Seek respect, not attention. It lasts longer.
Him: How close is the storm?
Me: Let me Google it.
*laptop blows away*Pretty close.
The actors are getting so old in the Fast and Furious franchise, the next movie will be them stuck in a grocery store parking lot
JUDGE: how do you plead
ME: Whats the one where you killed a ton of people but you don’t want to tell anyone
JUDGE: not guilty
ME: that one
We made fun of recipe bloggers for including stories but now online recipes are actual hell. It used to be a cute story about a trip to Italy but now you have to search through “17 techniques for chopping garlic” and “8 tools you could use for garlic chopping (Amazon links included)” and 12 ads to MAYBE find the recipe.
“Now?”
“Not yet.”
“Now?”
“Not quite.”
*Car approaches*
“Now?”
“Now.”
-Deer crossing the road
[First Date]
I’ll just have a salad.
[Second Date]
*shoves a whole brisket in my maw like a bear going into hibernation*
“ I got more tattoos than I do friends”
That’s saying a lot since I only have one tattoo.
I just wish I had the confidence of my husband who thinks everything only takes 5 minutes.
Ladies, lemme assure you.. I’m not trying to get into your pants.

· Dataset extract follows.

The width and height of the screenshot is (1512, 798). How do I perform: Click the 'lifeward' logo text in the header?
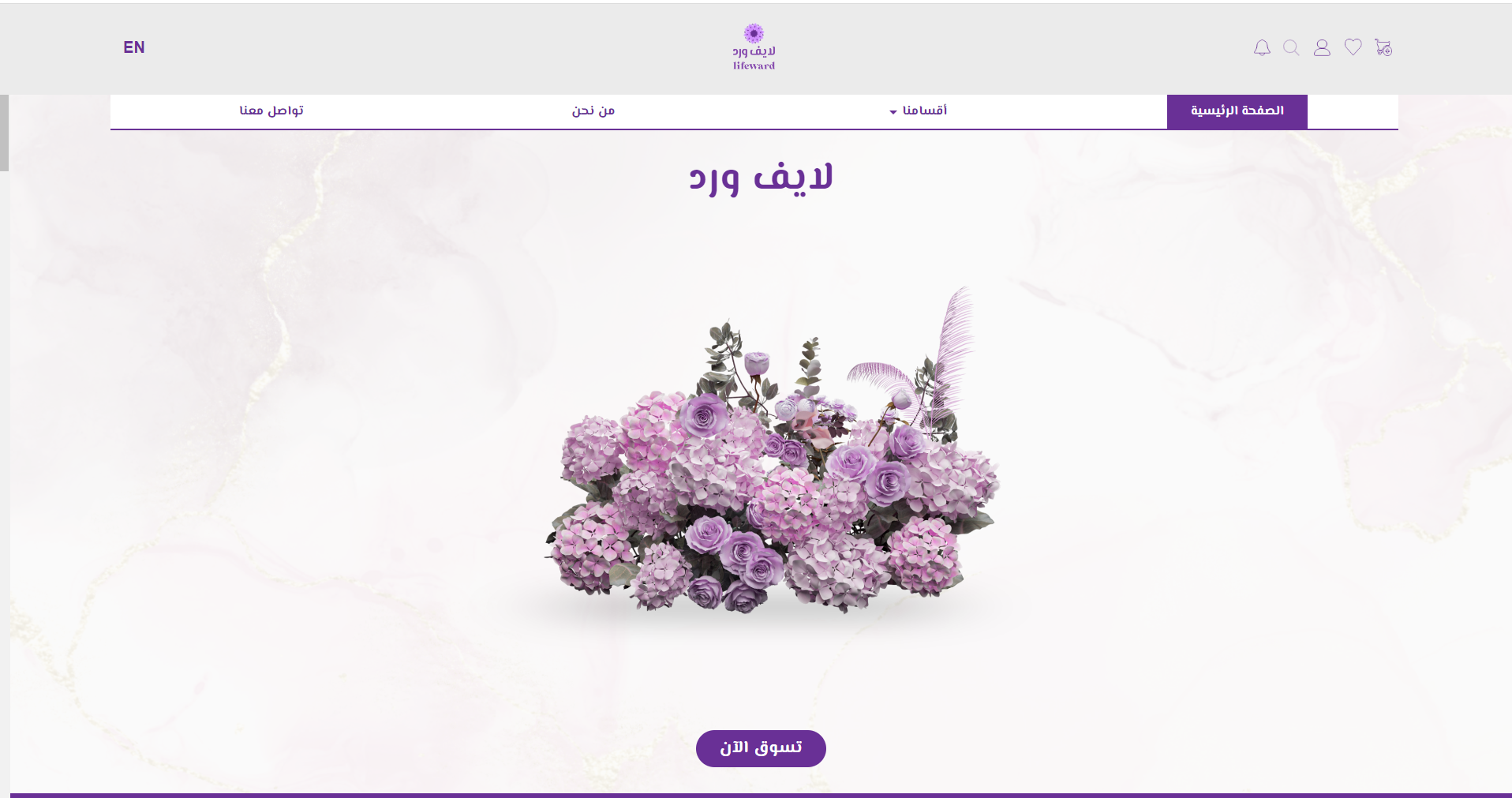pyautogui.click(x=754, y=66)
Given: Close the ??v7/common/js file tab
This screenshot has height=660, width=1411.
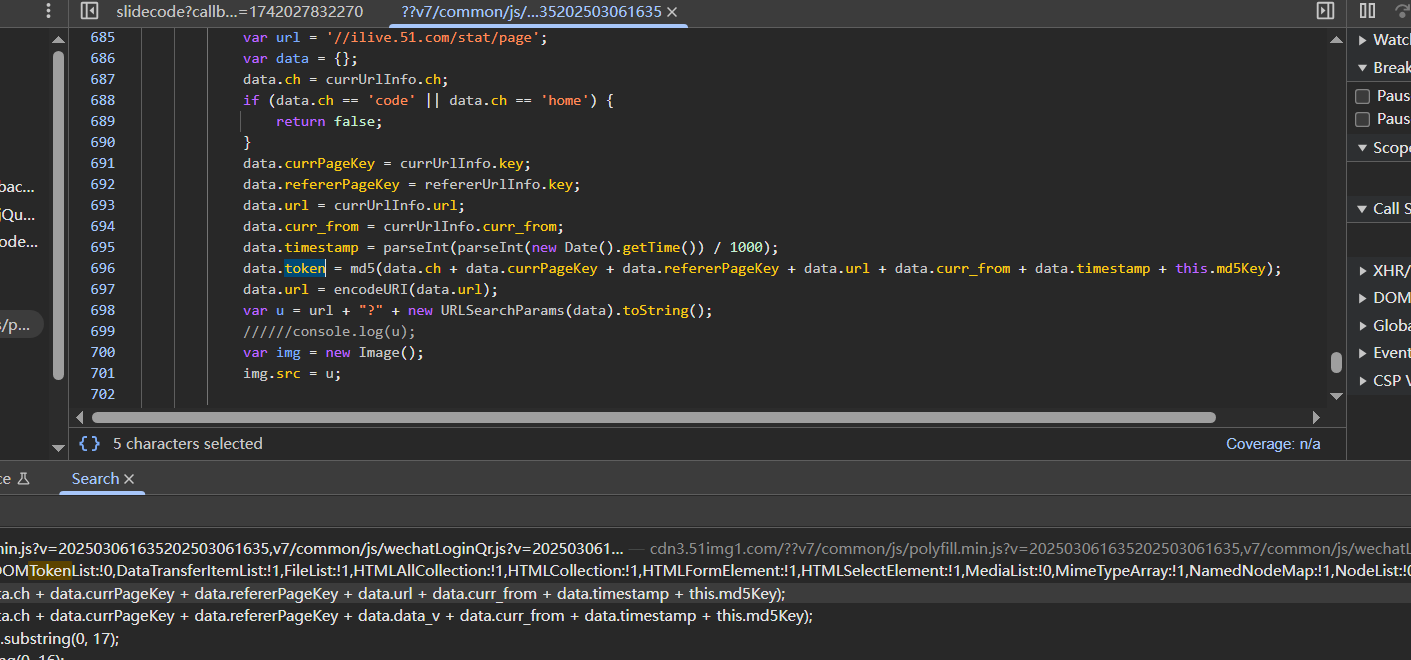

I can barely get into my own pants at this point.
When I see a parked car with the stick figure family on it, I move the husband over and put my studly stick figure next to the wife.
Coworker-have you heard about that diet that works because you only eat 5 bites?
Me- *stuffs entire donut in mouth* nwopefff. fwuckff owfff.
English: i before e, except after c.
Science: Ummmm, No.
me: [placing 20 bags of pizza rolls onto counter]
cashier: getting ready for the big snow storm?
me: snow storm?
In an alternate universe there is only one movie about falling in love, but thousands about swapping faces with John Travolta.
horse: [driving in a car past people in a field] PEOPLE!
First, that jerk cut me off in traffic, then he stole my parking space, and then his stupid car got paint on my key!
The worst scene in La La Land is when Emma Stone gives Ryan Gosling permission to save jazz because she already solved racism in The Help.